TeamLab expands perceptions of art through digital media. Its immersive experiences change the relationship between people in an art space as it eliminates the boundaries of art. There is no frame, there is no single look, and there are multiple ways to find meaning as works of art engage your body and mind. The space’s focus is on engaging multiple senses when viewing art. There’s no better way to do so than creating large-scale interactive exhibits that span the entire viewing space.
Another art space dedicated to interactive exhibits is Meow Wolf. Unlike Artechouse, Meow Wolf displays multimedia immersive exhibits, not exclusively digital. The founders of Artechouse dedicate the space to community involvement, and believe that giving back to and supporting communities is important. Meow Wolf also supports emerging artists and art communities by offering them actual professional wages. Meow Wolf has multiple locations across the United States.
Last, but not least, is Factory Obscura. Located in Oklahoma City, Factory Obscura’s focus also revolves around building community. They believe that through their interactive exhibits, guests are able to connect with one another during the experience, which brings them together. Factory Obscura is also about supporting artists. Like Meow Wolf, they believe in offering artists a wage that allows them to thrive and focus on making art. In response to the pandemic, they’ve also developed experiences that folks can have at home. For example, they offer coloring pages that encourage artist-audience collaboration. There’s also an embroidery kit available for folks to complete at home. Factory Obscura believes that community building, interaction, and the immersive experience can be transformative.
Why Are Immersive Art Experiences Catching On?
So, let’s dive into the reasons why immersive art exhibits are popping up everywhere. One possibility is the turn to digital during the pandemic. Digital art has been catching on, especially after a major auction house recently sold the first-ever digital-only artwork. In a sense, the pandemic has expanded what museums, galleries, and other art spaces can do with technology.
Another possibility is that the world is slowly transitioning into more public activity with the distribution of the COVID-19 vaccine. Museums are frequently looking for ways to reach a wider audience. This importance is magnified by the financial losses suffered during the pandemic. Museums need a new draw to appeal to a wider audience to increase their earnings and recover.

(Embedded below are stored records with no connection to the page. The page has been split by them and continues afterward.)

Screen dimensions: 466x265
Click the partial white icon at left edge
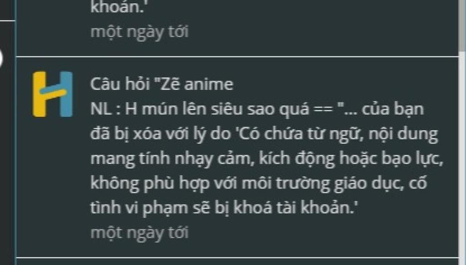[x=1, y=58]
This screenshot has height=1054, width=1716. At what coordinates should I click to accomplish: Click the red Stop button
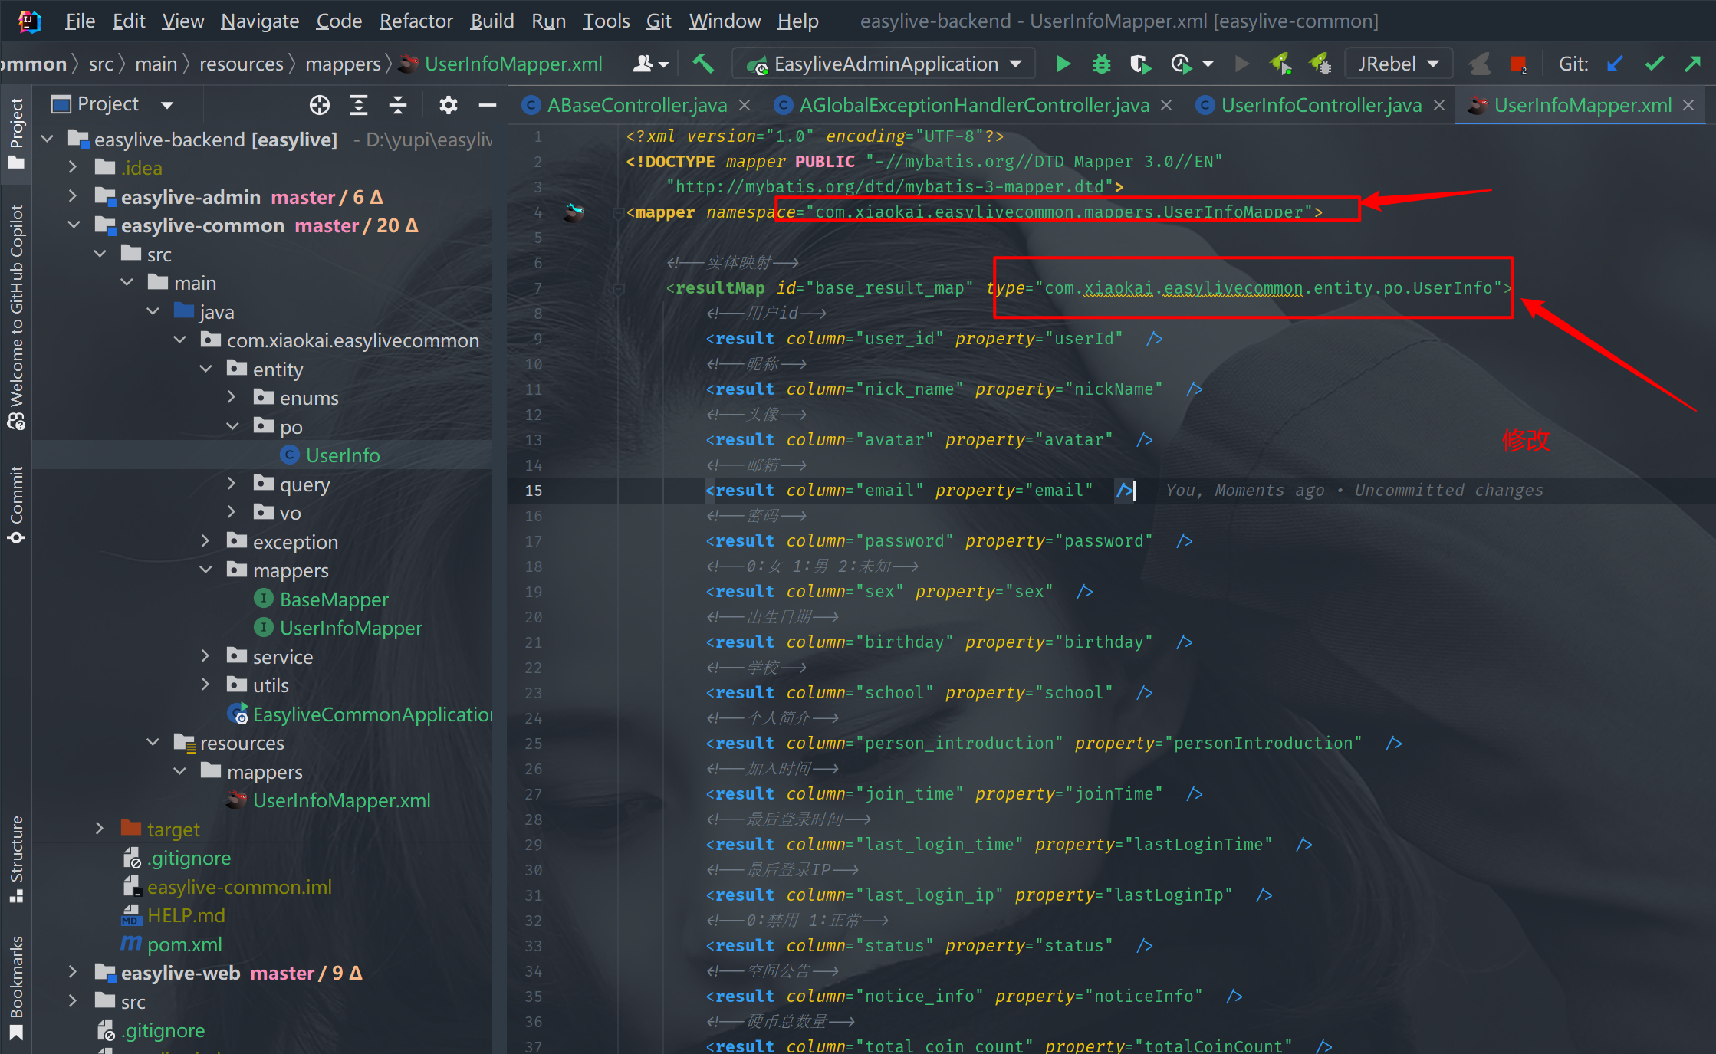[1517, 64]
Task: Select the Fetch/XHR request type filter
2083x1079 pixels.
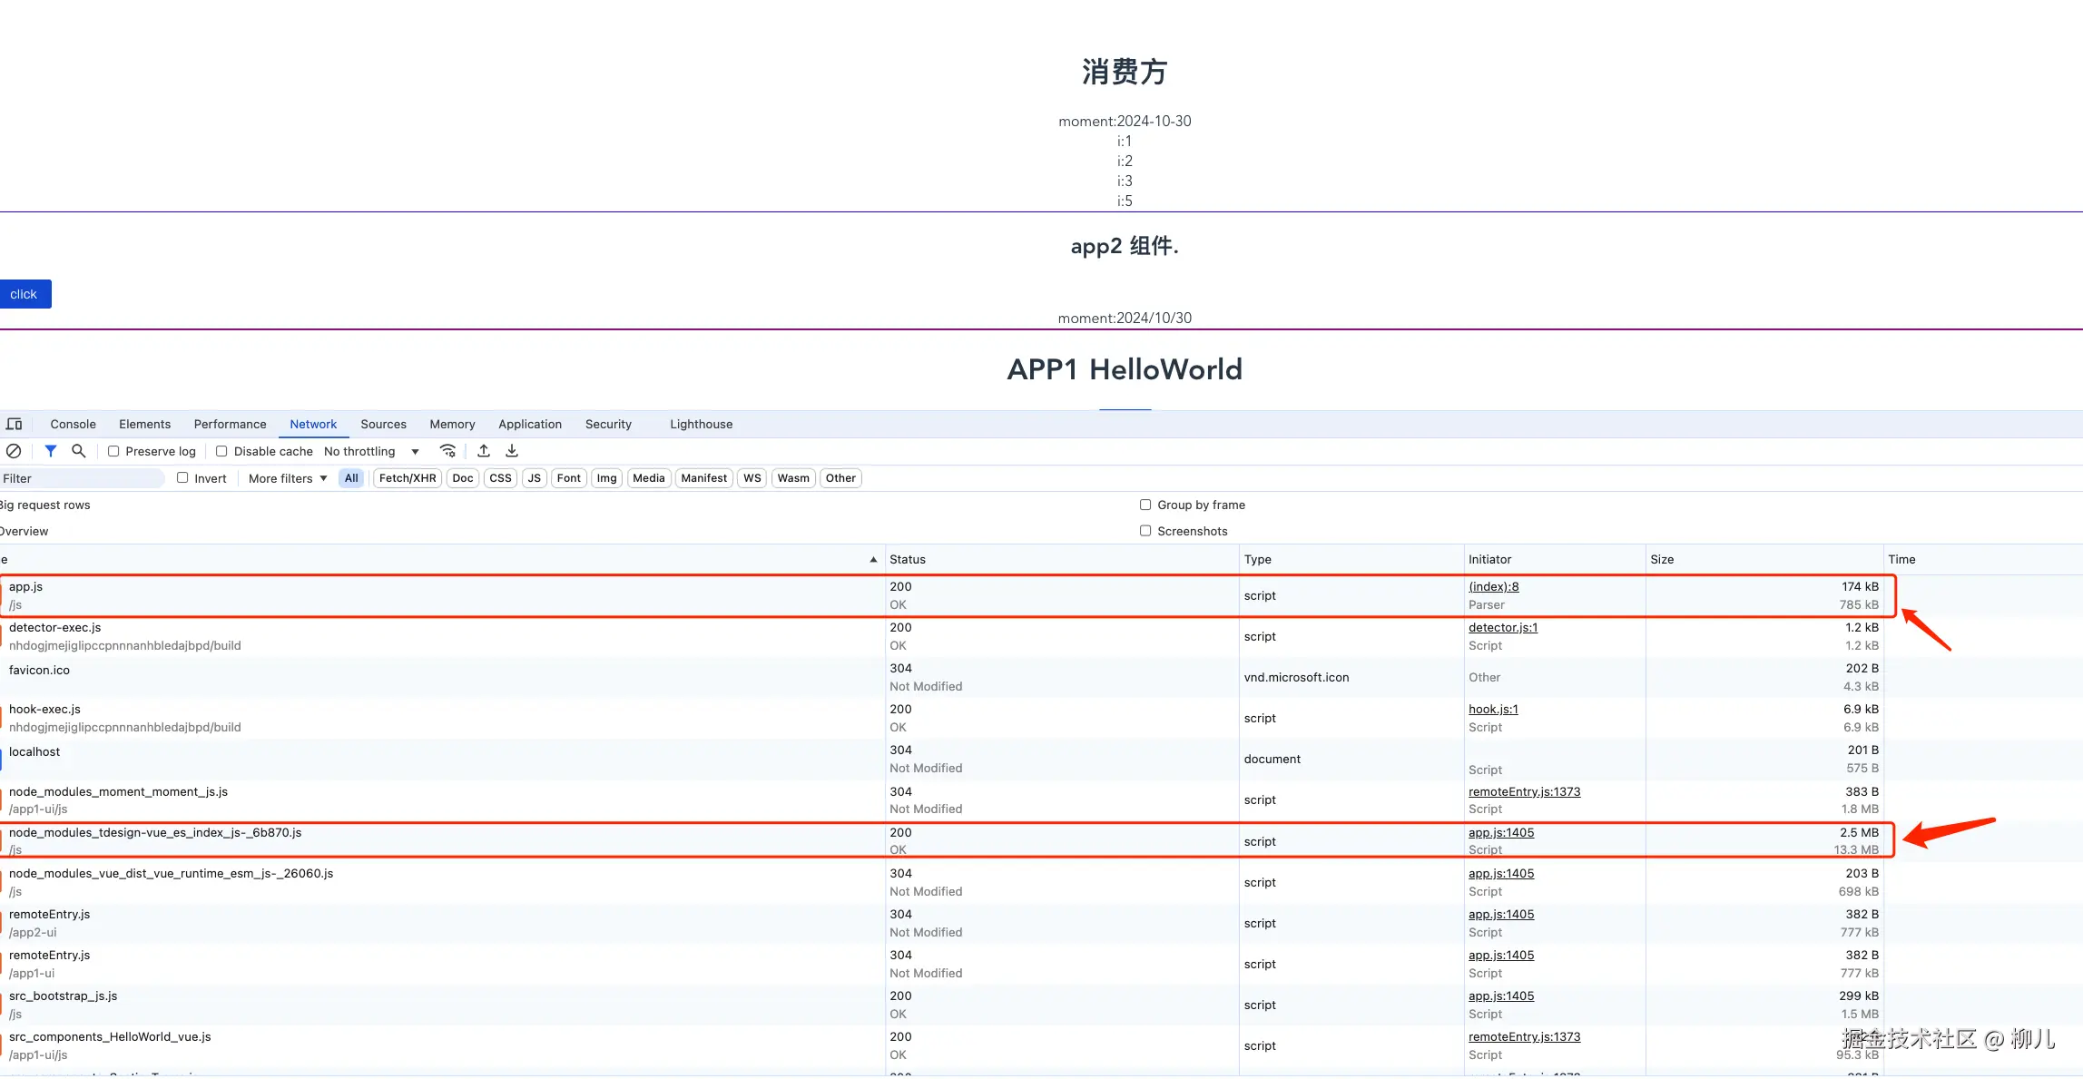Action: point(408,478)
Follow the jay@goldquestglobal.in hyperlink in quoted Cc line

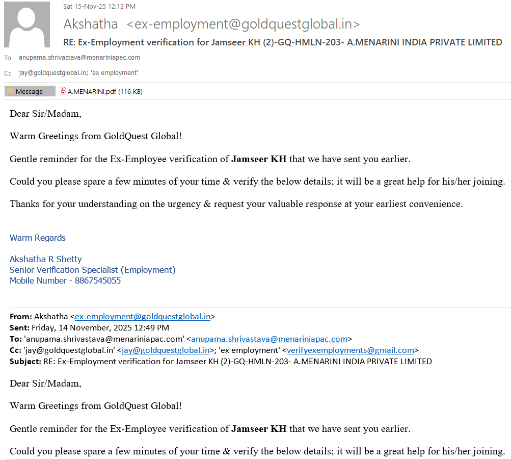[x=166, y=350]
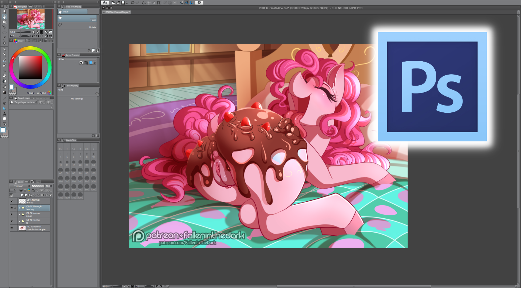Select the Text tool
The height and width of the screenshot is (288, 521).
[4, 114]
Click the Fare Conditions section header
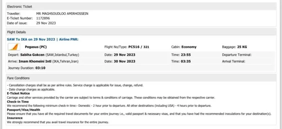This screenshot has height=129, width=282. click(141, 78)
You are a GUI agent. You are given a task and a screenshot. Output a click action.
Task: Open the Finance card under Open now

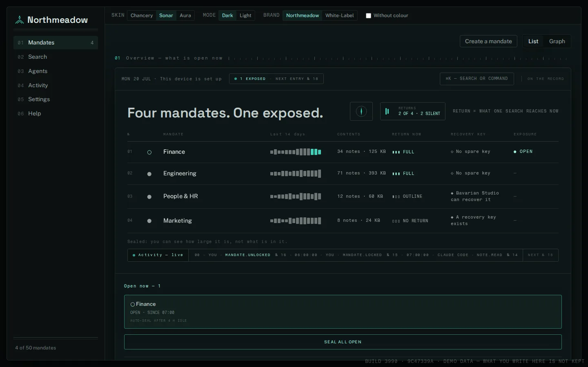point(343,312)
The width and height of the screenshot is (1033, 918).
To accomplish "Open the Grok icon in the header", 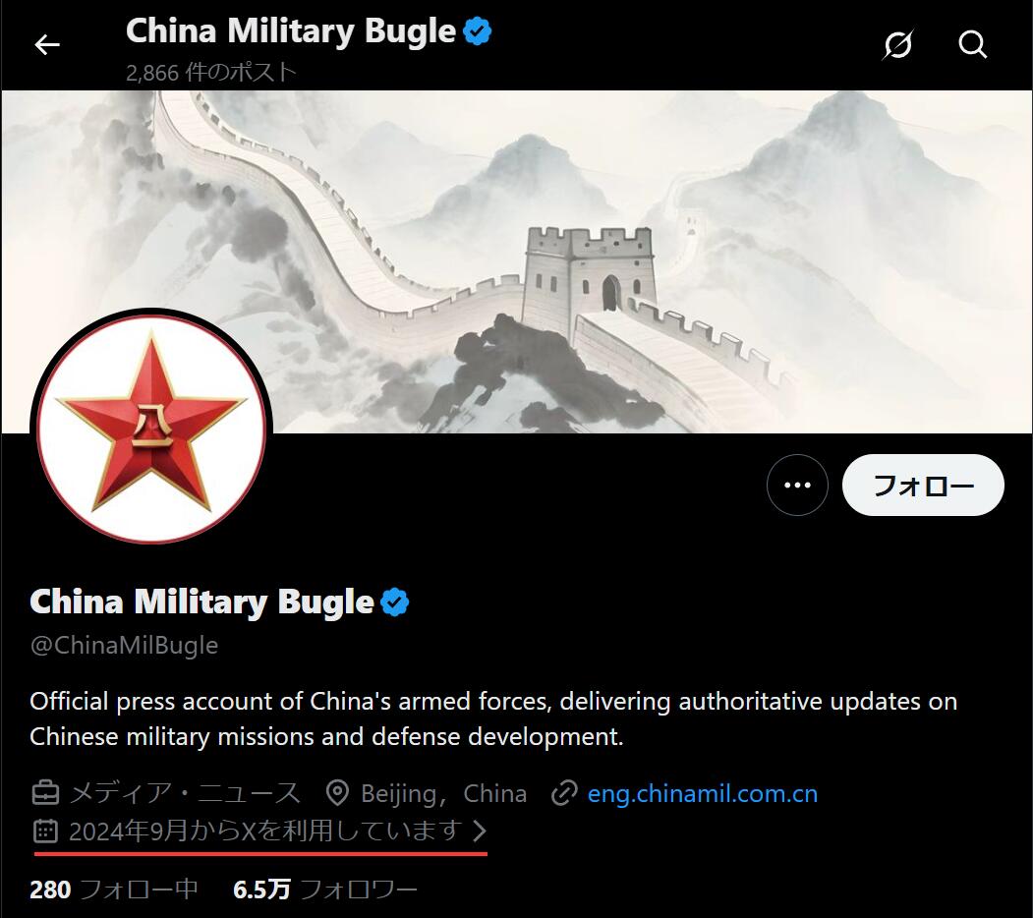I will 898,45.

That, however, is the institutional reason immersive art exhibits are gaining popularity. For those outside of art institutions, the appeal certainly has to do with the increased desire for any sort of human interaction. Attendance of interactive exhibitions allows for what we’ve longed for—the ability to connect with more people. Although safety is still in question, and none of us can be sure where we’ll be by the time new immersive exhibitions begin, our longing for the ability to connect seems to be the driving force of public interest.